Когда в феврале 1917 года исчезли два самых чтимых в России элемента власти — царь и кнут, никто из организаторов переворота почему-то не задумался о том, что случится в стране после исчезновения старого аппарата принуждения. Собственно, ничего странного в этом не было.

Вне зависимости от сословной принадлежности русские люди, как обычно, массово предавались мечтам. Аристократы и высшее чиновничество тешили себя иллюзиями, что после изгнания из Зимнего дворца ненавистной им императорской четы воцарится новый монарх и жизнь войдет в прежнее русло. Крупные предприниматели мечтали об установлении полного контроля над всем и вся. А политизированная интеллигенция грезила о светлом демократическом будущем высокодуховного русского народа.

Трудящиеся массы тоже не стояли в стороне от всероссийского мечтательного процесса, но в отличие от дворянско-буржуазных слоев свои конкретные чаяния пытались тут же воплощать в жизнь. Крестьяне спали и видели передел земли, лесов и вод в свою пользу и потому весной 1917 года начали первые пробные захваты чужой собственности.

Пролетарии мечтали о солидных заработках и, почувствовав полную безнаказанность, стали выдвигать работодателям неисполнимые требования.

Точно так же вели себя трудящиеся, призванные в армию. Они мечтали о мире и, не дожидаясь окончания войны, отправлялись по домам.
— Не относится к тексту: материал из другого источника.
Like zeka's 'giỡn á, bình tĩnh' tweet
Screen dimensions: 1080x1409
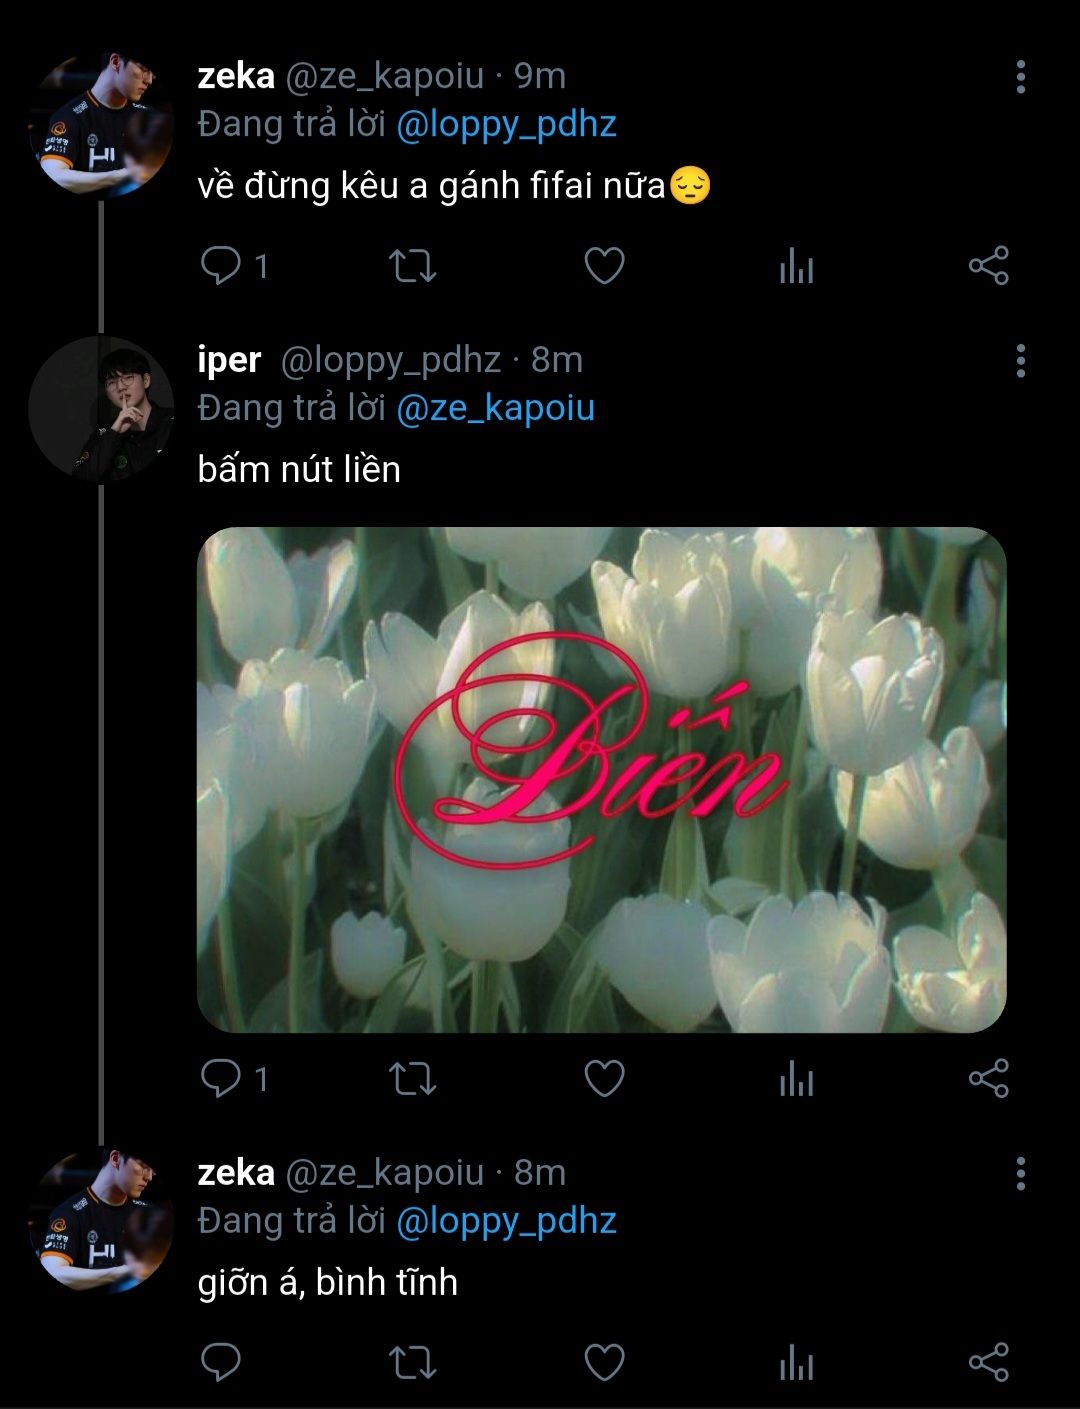tap(604, 1362)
А те, кто все-таки оставался в своих полках, стали голосованием на митингах или в полковых, батальонных и ротных комитетах решать, выполнять приказы командиров или нет.

Такого разброда в рядах защитников отечества не наблюдалось, наверное, со Смутного времени, и потому элита российской республики начала грезить о чуде. К примеру, о появлении героев, которые, как Кузьма Минин и Дмитрий Пожарский, поведут народ на борьбу с германскими ордами. Но вместо новых героев появлялись только новые дезертиры.
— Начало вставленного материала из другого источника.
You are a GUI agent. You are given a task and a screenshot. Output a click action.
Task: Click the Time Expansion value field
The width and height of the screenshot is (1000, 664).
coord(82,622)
Пытаясь исправить ситуацию, на фронт отправлялись политики, чтобы речами и личным присутствием в окопах воодушевить солдат. В большинстве случаев для гостей из столицы устраивали прием, в программу которого обязательно входили посещение окопов и встреча с солдатами-героями.

Председателю IV Государственной думы Михаилу Родзянко представили постоянную участницу подобных шоу — единственную женщину в боевых частях унтер-офицера Марию Бочкареву. Она не годилась на роль гражданина К.Минина или князя Д.Пожарского, но, как показалось М.Родзянко, после соответствующей подготовки награжденную георгиевскими крестами и медалями героиню можно объявить «русской Жанной Д’Арк». Будущая спасительница отечества получила предложение приехать в Петроград.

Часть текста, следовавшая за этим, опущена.